The lens guide 124 may be a component that separates the lower surface of the display panel 110 from the upper surface of the optical lens 121. For example, the lens guide 124 may separate the lower surface of the display panel 110 from the upper surface of the optical lens 121 by maintaining a distance between the lower surface of the display panel 110 and the upper surface of the optical lens 121. The lens guide 124 may have a rectangular shape corresponding to the rectangular shape of the optical lens 121, and may have the same shape as a wall surrounding the optical lens 121. The lens guide 124 may protrude from an upper surface of the lens frame 122 toward the display panel 110.

The image sensor 125 may be a component that senses an image of a fingerprint using light transmitted through the optical lens 121. The light transmitted through the optical lens 121 may be incident on the image sensor 125 through the opening of the lens frame 122. The image sensor 125 may detect the shape of the fingerprint using incident light.

However, in contrast to fig. 3A and 3B, the image sensor 125 may not be disposed below the lens frame 122. For example, the image sensor 125 may be disposed on the lens frame 122 and supported by the lens frame 122, and the optical lens 121 may be disposed on the image sensor 125. The present invention is not limited thereto.

The adhesive layer 123 may be made of a material that is compressed to a level lower than the original height by an external force and is plastically deformed. The distance between the lower surface of the display panel 110 and the lens guide 124 may vary according to the degree to which the adhesive layer 123 is compressed by an external force and plastically deformed. Specifically, the manufacturing process of the display device 100 may include a step of attaching the display panel 110 and the fingerprint sensor 120 to each other. The fingerprint sensor 120 having the adhesive layer 123 disposed thereon may move the display panel 110 downward, and the fingerprint sensor 120 may be adhered to the display panel 110 by an external force applied to the display panel 110 and the fingerprint sensor 120.

The height of the lens guide 124 may be set to 60% or more of the original height of the adhesive layer 123 before it is compressed. The upper surface of the adhesive layer 123 may be higher than or equal to the upper surface of the lens guide 124. The second distance d2 between the upper surface of the lens guide 124 and the lower surface of the display panel 110 may be 2/3 or less of the height of the lens guide 124. For example, the second distance d2 may be 20 μm or less. However, the present invention is not limited thereto.

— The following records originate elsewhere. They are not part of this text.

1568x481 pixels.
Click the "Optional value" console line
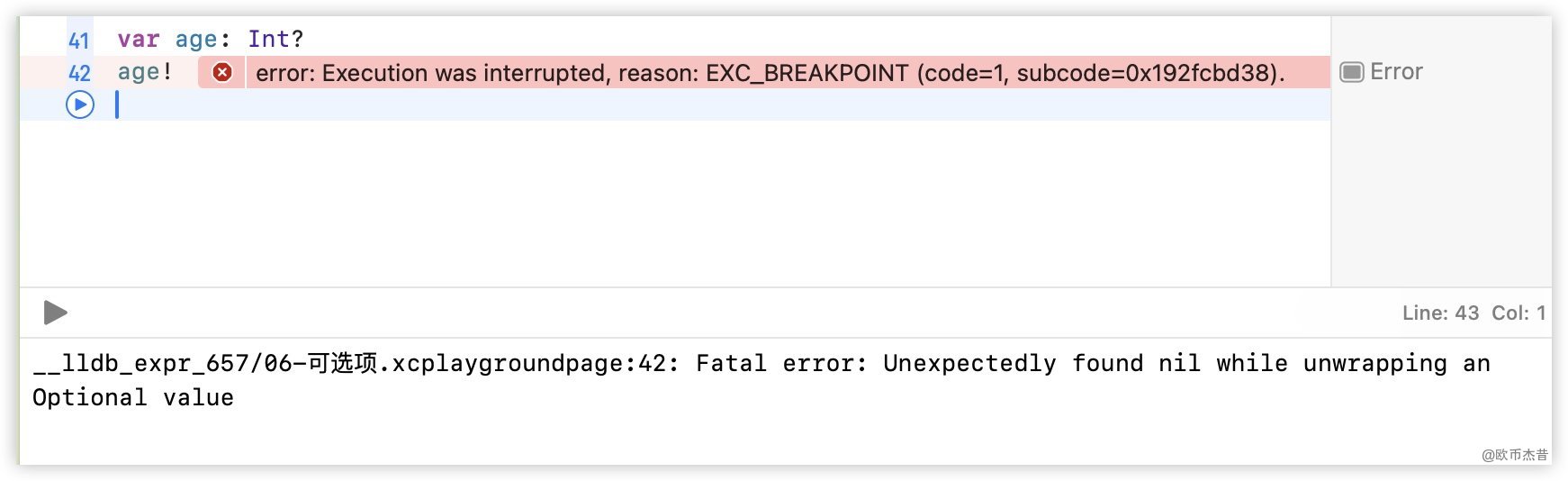[133, 397]
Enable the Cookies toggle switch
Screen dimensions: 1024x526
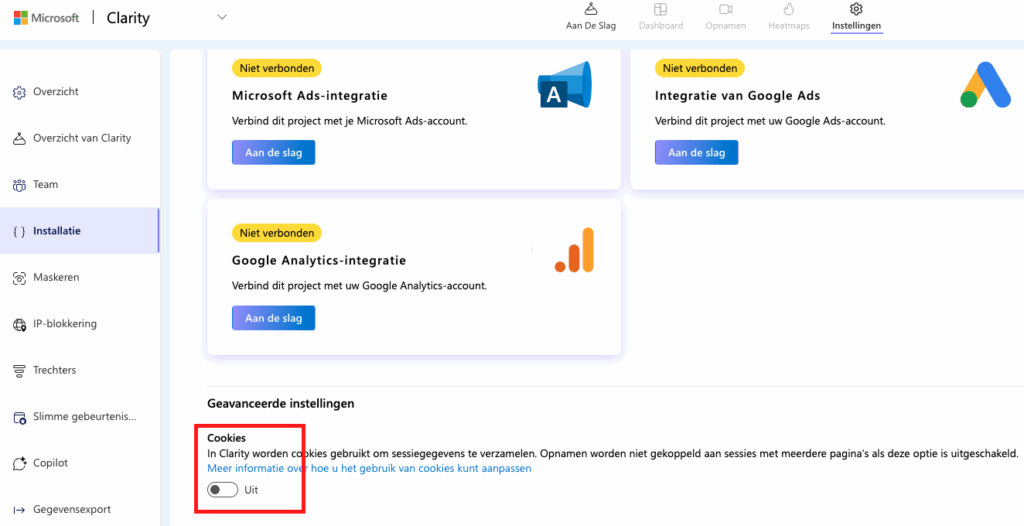click(222, 490)
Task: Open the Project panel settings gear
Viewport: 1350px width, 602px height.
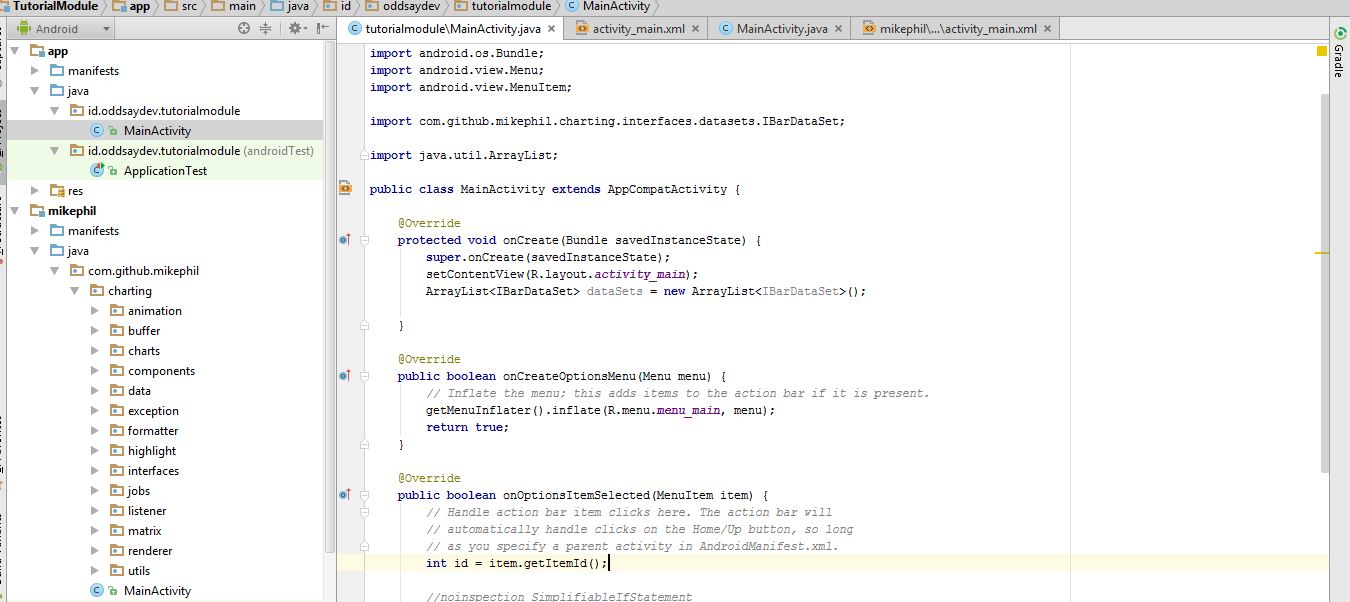Action: [294, 28]
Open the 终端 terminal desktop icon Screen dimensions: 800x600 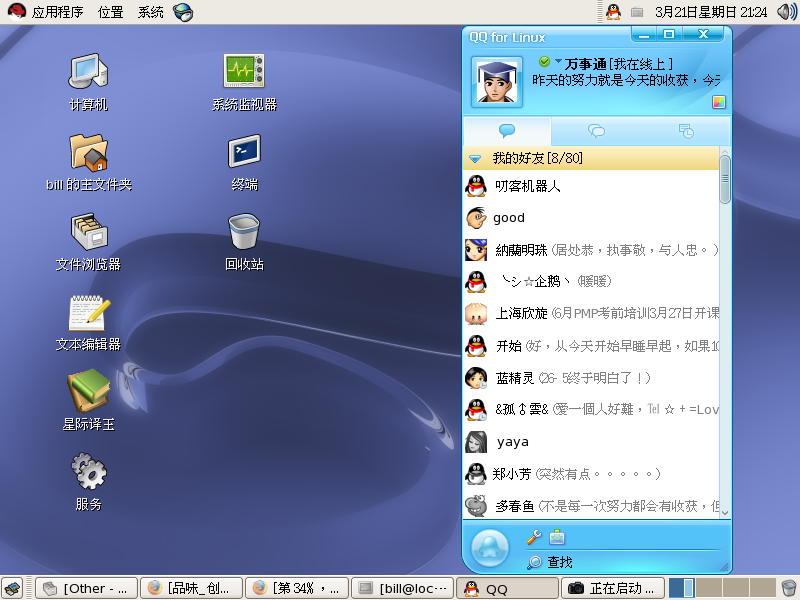[x=243, y=152]
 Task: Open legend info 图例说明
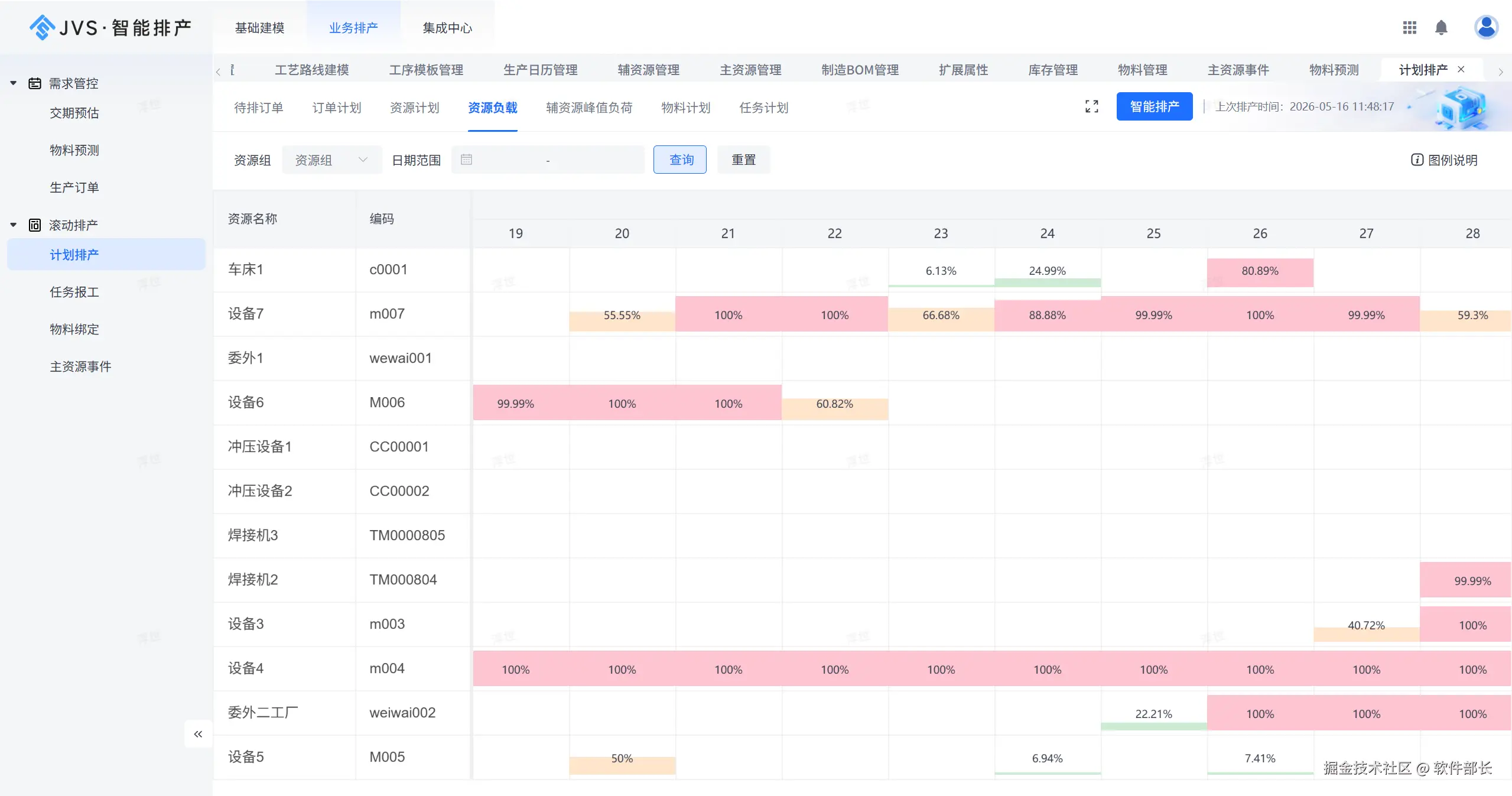(1444, 160)
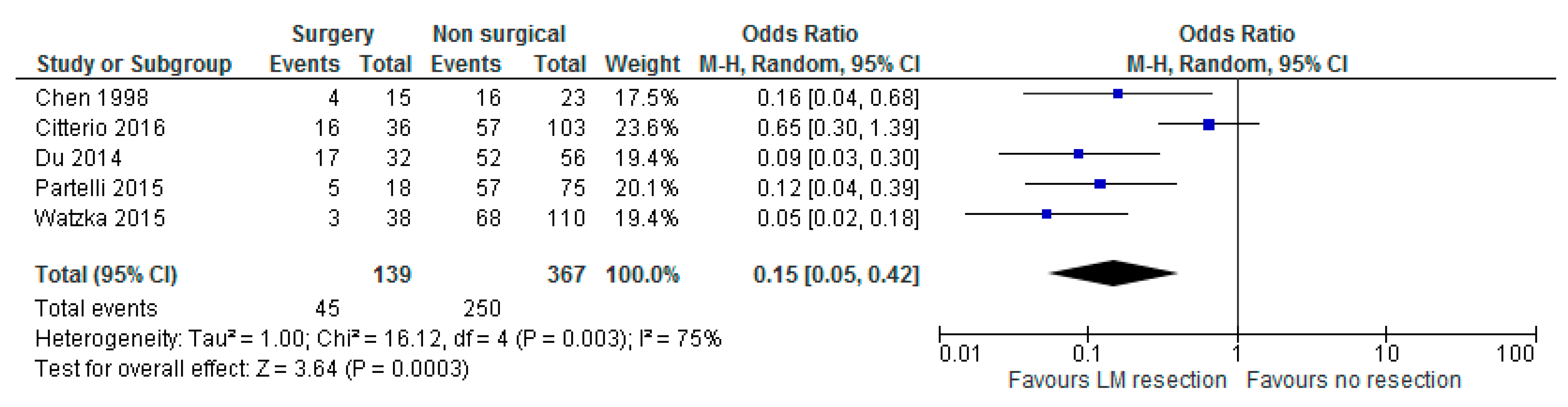Select the blue square for Du 2014
1568x407 pixels.
tap(1078, 154)
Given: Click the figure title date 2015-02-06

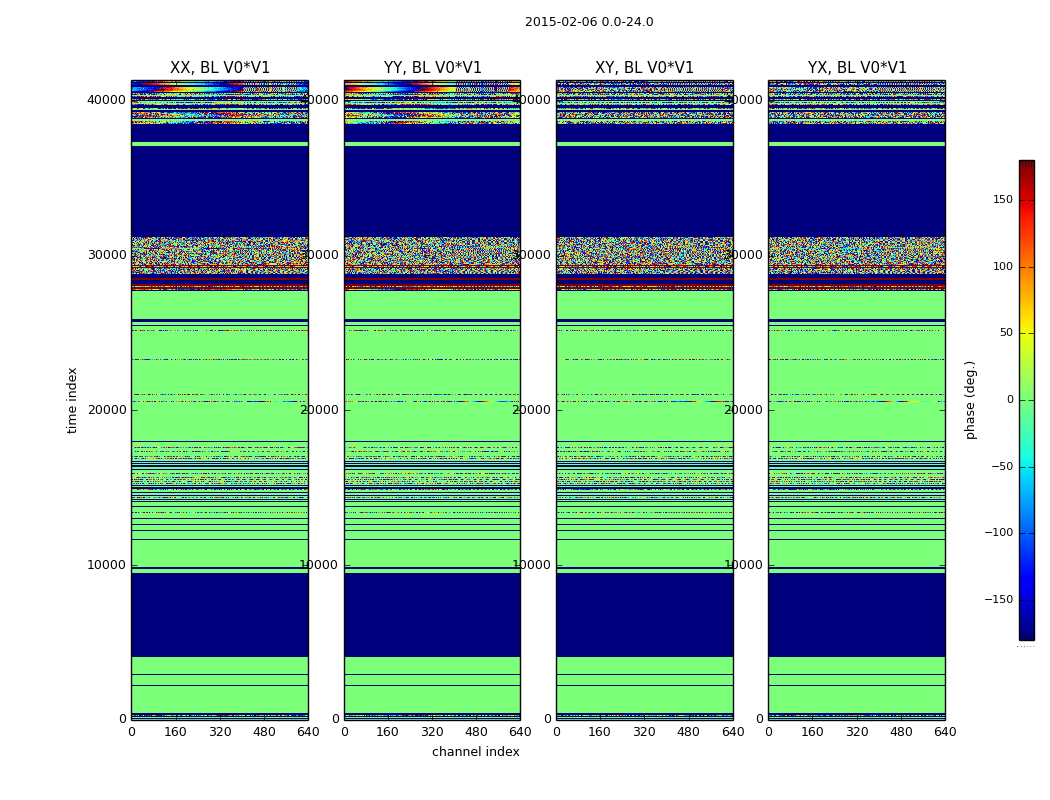Looking at the screenshot, I should (558, 22).
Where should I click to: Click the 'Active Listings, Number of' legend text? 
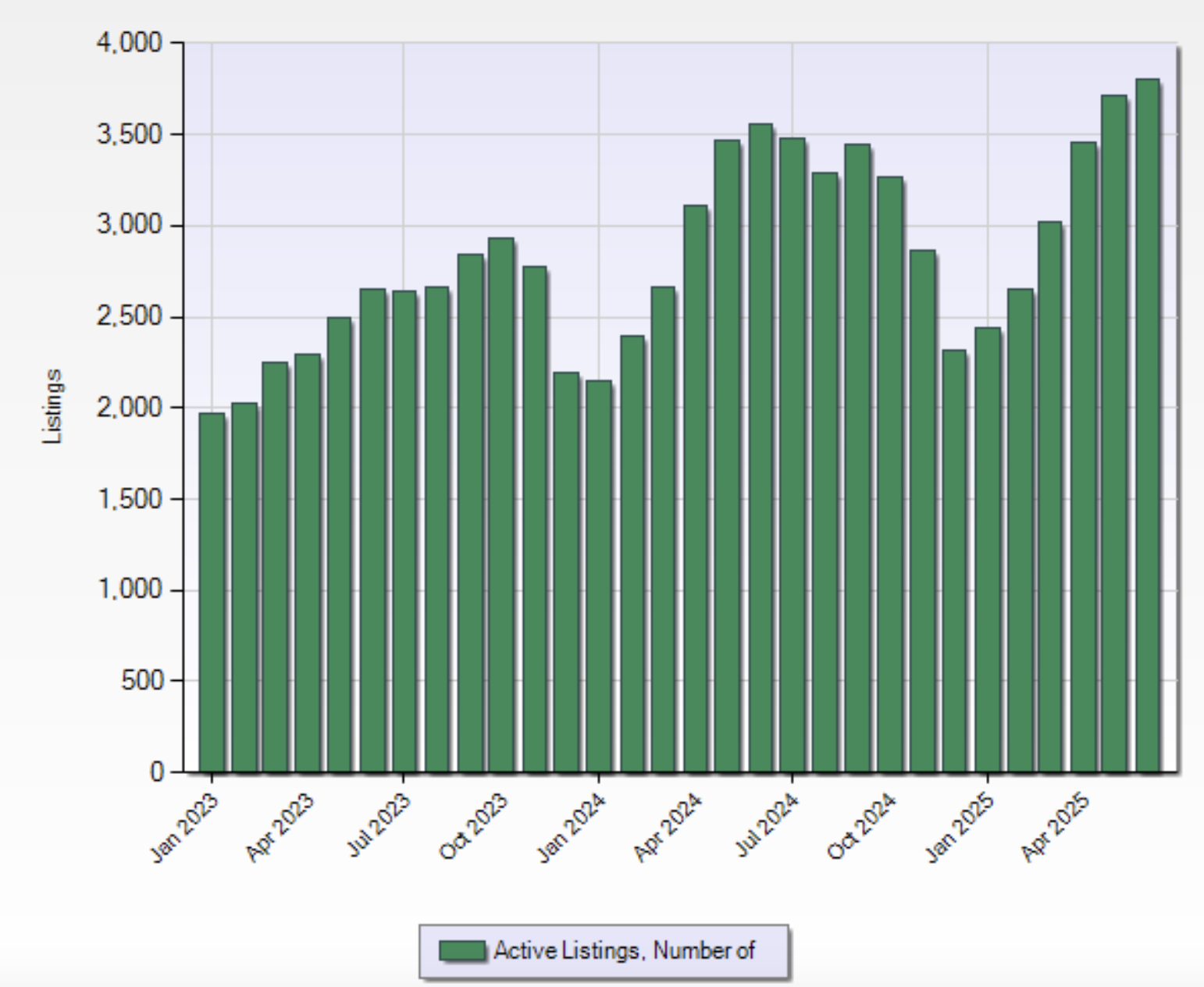tap(624, 950)
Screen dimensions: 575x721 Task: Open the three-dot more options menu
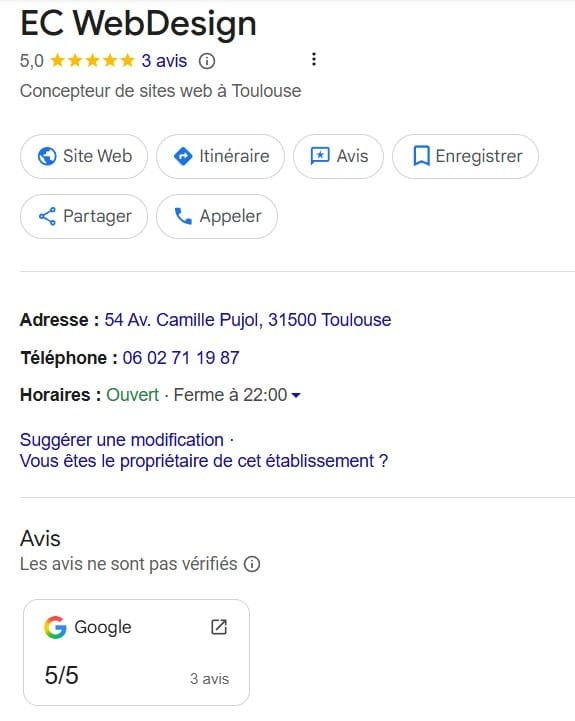[314, 59]
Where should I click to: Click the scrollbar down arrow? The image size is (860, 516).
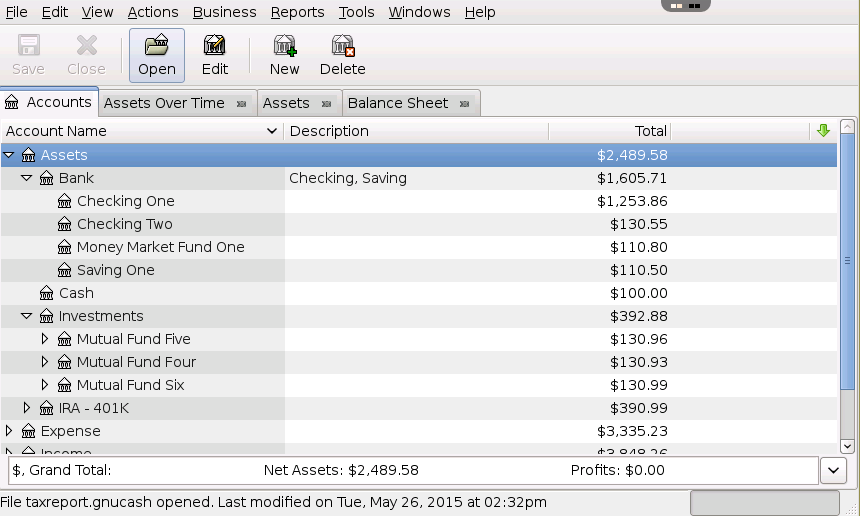point(848,446)
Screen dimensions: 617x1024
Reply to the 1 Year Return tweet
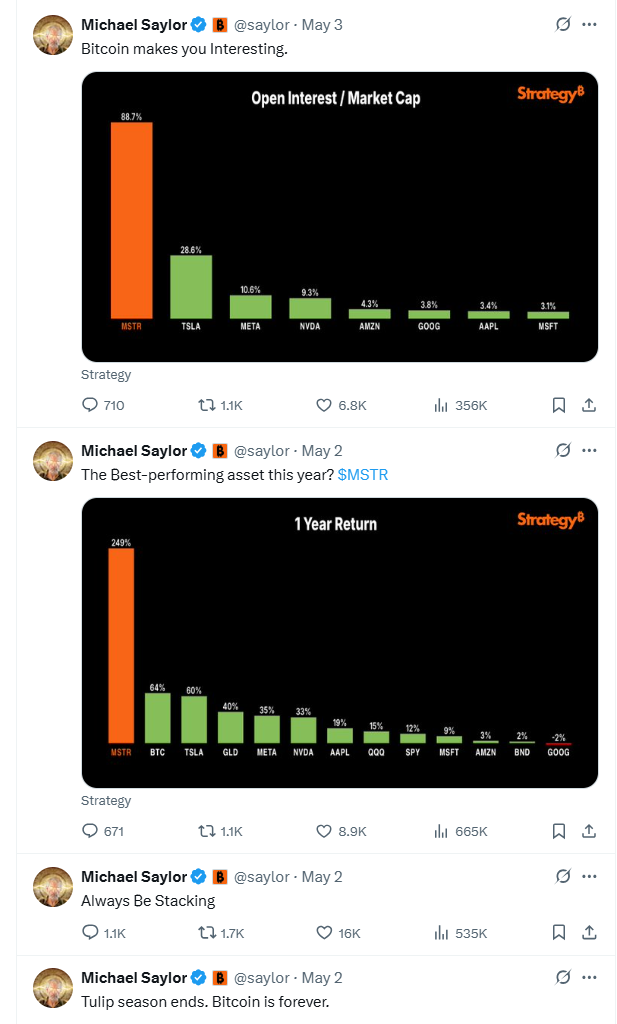(89, 831)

As shown in fig. 3B, the adhesive layer 123 may be compressed by an external force EF. The adhesive layer 123 may be compressed to a height of 40% or less of the original height before being compressed and plastically deformed. For example, when the adhesive layer 123 is compressed to the maximum extent (i.e., 40% of the original height) and plastically deformed, the height of the adhesive layer 123 may be 60% of the original height. Before the lens guide 124 is compressed, the height of the lens guide 124 is set to 60% of the original height of the adhesive layer 123, so that the upper surface of the adhesive layer 123 and the upper surface of the lens guide 124 may be arranged on the same plane. An upper surface of the adhesive layer 123 and an upper surface of the lens guide 124 may contact a lower surface of the display panel 110.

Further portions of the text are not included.